## Record excerpts
╭──

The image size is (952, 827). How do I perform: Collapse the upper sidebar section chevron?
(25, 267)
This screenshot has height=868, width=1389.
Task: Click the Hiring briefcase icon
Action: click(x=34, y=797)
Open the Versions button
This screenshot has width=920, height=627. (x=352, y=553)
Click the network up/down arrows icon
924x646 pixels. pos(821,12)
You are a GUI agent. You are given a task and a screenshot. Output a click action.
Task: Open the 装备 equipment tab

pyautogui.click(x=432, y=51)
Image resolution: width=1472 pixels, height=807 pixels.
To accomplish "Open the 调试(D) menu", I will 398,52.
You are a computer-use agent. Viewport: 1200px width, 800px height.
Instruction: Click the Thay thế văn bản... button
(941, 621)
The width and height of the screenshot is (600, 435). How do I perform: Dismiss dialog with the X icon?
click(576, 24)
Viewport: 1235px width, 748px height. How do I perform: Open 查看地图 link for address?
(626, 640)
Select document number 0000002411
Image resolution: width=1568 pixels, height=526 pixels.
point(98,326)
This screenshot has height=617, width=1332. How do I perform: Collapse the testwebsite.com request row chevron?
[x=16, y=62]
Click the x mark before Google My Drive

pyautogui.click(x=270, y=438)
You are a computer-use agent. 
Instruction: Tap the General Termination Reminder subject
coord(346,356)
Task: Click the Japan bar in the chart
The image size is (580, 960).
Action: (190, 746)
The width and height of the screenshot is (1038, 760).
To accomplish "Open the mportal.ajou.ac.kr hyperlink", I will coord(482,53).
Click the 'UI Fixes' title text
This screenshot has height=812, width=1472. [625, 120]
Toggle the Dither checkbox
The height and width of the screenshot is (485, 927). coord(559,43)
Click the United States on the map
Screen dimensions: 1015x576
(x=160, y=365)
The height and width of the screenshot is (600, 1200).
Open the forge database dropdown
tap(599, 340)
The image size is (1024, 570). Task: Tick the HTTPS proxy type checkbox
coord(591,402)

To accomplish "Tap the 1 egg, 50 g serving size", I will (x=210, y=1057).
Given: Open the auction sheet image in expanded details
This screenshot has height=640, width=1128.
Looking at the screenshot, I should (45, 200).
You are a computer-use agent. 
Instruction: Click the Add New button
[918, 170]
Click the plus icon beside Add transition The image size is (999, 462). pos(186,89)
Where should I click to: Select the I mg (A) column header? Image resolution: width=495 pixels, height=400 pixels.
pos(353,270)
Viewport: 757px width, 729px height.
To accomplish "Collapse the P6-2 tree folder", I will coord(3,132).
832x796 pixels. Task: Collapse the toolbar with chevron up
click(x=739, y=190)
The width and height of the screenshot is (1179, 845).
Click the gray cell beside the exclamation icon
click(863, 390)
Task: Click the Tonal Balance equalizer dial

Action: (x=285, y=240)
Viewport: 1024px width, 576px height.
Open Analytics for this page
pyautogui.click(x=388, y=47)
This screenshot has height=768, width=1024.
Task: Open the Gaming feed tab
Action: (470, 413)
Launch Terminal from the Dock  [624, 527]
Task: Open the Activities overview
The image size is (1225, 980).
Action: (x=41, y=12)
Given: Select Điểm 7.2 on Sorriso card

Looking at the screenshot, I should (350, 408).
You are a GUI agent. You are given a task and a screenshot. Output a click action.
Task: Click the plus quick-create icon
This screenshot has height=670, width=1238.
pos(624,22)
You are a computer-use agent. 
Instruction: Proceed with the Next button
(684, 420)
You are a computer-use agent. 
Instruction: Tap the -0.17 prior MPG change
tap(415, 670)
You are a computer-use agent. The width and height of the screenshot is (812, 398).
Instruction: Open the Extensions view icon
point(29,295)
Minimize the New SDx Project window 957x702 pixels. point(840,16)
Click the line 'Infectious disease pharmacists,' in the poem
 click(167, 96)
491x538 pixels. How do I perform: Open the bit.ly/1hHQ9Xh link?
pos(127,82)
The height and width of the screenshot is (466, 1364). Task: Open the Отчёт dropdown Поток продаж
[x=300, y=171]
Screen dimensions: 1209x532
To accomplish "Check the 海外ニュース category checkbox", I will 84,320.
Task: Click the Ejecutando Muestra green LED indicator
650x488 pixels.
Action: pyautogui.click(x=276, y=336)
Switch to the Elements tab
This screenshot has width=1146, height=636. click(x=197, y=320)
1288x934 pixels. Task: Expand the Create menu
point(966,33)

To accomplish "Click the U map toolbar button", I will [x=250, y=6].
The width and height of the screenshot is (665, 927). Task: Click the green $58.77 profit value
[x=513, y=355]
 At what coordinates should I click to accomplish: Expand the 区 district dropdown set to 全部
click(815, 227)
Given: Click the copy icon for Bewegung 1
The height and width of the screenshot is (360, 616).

╰──

## Problem requirements
The entries above hold the needed span. Transcribe exactly the lines from the one with "This screenshot has height=617, width=1332." to the one with "The width and height of the screenshot is (1038, 760).", both included.

## Answer
This screenshot has height=617, width=1332. How do I perform: Collapse the testwebsite.com request row chevron?
[x=16, y=62]
Click the x mark before Google My Drive

pyautogui.click(x=270, y=438)
You are a computer-use agent. 
Instruction: Tap the General Termination Reminder subject
coord(346,356)
Task: Click the Japan bar in the chart
The image size is (580, 960).
Action: (190, 746)
The width and height of the screenshot is (1038, 760).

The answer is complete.